= Dichlorotoluene =

Dichlorotoluenes are organochlorine compounds, in particular aryl chlorides, with the formula CH3C6H3Cl2. Six constitutional isomers exist, differing in the relative position of the two chlorine substituents around the ring. They are all colorless and lipophilic. The 3,5 isomer is a solid at room temperature, whereas the others are liquids.

Dichlorotoluenes
| Isomer | 2,3-Dichlorotoluene | 2,4-Dichlorotoluene | 2,5-Dichlorotoluene | 2,6-Dichlorotoluene | 3,4-Dichlorotoluene | 3,5-Dichlorotoluene |
|---|---|---|---|---|---|---|
| CAS Registry Number | [32768-54-0] | [95-73-8] | [19398-61-9] | [118-69-4] | [95-75-0] | [25186-47-4] |
| Density (g/mL) | 1.266, liquid | 1.25, liquid | 1.254, liquid | 1.266, liquid | 1.25, liquid | solid |
| Melting pt (°C) | 5 | −13 | 3.2 | 2.6 | −14.7 | 25.1 |
| Boiling pt (°C) | 208.1 | 201 | 201 | 201 | 209 | 202 |

==Preparation and uses==
Several dichlorotoluenes are prepared by treatment of toluene or monochlorotoluenes with chlorine in the presence of various Lewis acids. Purification is challenging because the individual isomers have similar properties. The 2,6 and 3,5 isomers do not form acceptably from toluene or chlorotoluenes, so these isomers are prepared by indirect methods. For example, 2,6-dichlorotoluene can be prepared by chlorination of 4-toluenesulfonyl chloride followed by desulfonation.

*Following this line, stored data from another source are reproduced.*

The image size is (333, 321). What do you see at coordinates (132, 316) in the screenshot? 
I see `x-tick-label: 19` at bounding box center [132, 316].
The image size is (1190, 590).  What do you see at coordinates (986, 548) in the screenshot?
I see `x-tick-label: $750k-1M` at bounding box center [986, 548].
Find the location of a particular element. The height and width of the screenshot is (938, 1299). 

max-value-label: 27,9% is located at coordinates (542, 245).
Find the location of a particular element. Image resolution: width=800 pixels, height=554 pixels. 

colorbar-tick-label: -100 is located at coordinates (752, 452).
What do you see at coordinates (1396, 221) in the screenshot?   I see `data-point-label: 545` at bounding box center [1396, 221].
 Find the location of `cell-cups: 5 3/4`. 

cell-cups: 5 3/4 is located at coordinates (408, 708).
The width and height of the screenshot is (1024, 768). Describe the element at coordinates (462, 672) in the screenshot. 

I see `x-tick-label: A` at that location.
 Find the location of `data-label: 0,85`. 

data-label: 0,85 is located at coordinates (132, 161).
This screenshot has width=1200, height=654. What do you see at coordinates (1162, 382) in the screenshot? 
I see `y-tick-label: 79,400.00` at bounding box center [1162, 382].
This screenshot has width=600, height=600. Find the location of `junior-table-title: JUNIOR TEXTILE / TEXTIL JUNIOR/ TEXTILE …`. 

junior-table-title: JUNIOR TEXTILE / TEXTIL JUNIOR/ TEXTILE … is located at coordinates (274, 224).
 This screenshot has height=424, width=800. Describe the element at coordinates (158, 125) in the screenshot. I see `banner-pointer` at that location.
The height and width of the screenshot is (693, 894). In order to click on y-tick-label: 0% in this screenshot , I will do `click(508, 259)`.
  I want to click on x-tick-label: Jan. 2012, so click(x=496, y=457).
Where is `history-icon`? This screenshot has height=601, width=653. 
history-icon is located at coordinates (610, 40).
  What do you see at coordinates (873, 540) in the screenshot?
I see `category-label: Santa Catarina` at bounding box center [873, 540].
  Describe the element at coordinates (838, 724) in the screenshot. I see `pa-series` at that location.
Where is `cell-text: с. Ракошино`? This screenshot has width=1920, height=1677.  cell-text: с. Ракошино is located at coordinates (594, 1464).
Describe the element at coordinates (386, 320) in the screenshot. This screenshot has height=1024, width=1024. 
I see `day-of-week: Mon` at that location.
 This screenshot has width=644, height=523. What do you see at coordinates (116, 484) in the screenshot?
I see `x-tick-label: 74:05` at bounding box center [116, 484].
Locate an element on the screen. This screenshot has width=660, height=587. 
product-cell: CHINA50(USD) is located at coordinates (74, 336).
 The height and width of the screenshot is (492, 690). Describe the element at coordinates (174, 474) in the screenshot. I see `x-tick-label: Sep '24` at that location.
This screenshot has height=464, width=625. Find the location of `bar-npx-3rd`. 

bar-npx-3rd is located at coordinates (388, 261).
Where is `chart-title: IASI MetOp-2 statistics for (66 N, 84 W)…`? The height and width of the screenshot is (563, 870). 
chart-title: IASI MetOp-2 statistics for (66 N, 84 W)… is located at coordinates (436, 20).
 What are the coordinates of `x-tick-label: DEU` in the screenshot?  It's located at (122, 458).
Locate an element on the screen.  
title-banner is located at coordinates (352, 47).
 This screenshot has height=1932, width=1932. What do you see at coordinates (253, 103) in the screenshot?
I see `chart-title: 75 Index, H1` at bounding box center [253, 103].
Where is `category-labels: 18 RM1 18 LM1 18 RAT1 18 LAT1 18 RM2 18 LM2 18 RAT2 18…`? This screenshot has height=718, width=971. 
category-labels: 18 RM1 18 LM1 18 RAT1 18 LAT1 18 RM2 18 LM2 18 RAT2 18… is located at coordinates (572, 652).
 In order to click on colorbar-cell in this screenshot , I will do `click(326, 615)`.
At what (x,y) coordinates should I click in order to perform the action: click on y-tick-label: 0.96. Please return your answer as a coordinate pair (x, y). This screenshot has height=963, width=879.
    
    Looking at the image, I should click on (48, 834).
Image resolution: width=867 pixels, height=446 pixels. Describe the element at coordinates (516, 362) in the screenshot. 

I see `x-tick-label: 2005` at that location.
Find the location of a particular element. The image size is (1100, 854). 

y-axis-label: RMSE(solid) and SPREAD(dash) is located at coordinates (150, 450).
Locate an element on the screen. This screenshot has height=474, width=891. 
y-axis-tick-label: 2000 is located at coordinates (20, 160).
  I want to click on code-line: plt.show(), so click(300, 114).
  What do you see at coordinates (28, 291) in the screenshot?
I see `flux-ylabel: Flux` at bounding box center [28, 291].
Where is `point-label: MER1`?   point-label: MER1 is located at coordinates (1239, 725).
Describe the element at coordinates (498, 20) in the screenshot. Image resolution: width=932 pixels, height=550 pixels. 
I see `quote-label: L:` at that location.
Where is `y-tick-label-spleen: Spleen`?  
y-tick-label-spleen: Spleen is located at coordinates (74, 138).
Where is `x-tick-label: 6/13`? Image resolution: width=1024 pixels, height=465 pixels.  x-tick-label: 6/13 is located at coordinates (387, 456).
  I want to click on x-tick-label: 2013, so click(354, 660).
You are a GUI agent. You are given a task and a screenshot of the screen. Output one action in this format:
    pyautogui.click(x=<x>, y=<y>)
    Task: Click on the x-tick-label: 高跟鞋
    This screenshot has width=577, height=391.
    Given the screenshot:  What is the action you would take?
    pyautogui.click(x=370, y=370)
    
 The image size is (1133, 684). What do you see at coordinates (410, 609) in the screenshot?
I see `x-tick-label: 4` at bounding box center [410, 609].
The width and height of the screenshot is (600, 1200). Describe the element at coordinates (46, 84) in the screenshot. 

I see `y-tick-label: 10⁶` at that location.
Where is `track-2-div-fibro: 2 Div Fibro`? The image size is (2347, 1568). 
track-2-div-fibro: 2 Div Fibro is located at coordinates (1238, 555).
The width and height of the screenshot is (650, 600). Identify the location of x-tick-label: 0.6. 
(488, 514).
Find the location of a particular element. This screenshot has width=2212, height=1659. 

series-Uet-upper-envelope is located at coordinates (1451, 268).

Some dichlorotoluenes are precursors to commercial pesticides. 2,4-Dichlorotoluene is the precursor to pyrifenox, butafenacil, and the pyrazole derivatives pyrazoxyfen and pyrazolynate. The 2,6 isomer is a precursor to dichlobenil (2,6-dichlorobenzonitrile). 3,5-Dichlorotoluene is used to prepare propyzamide.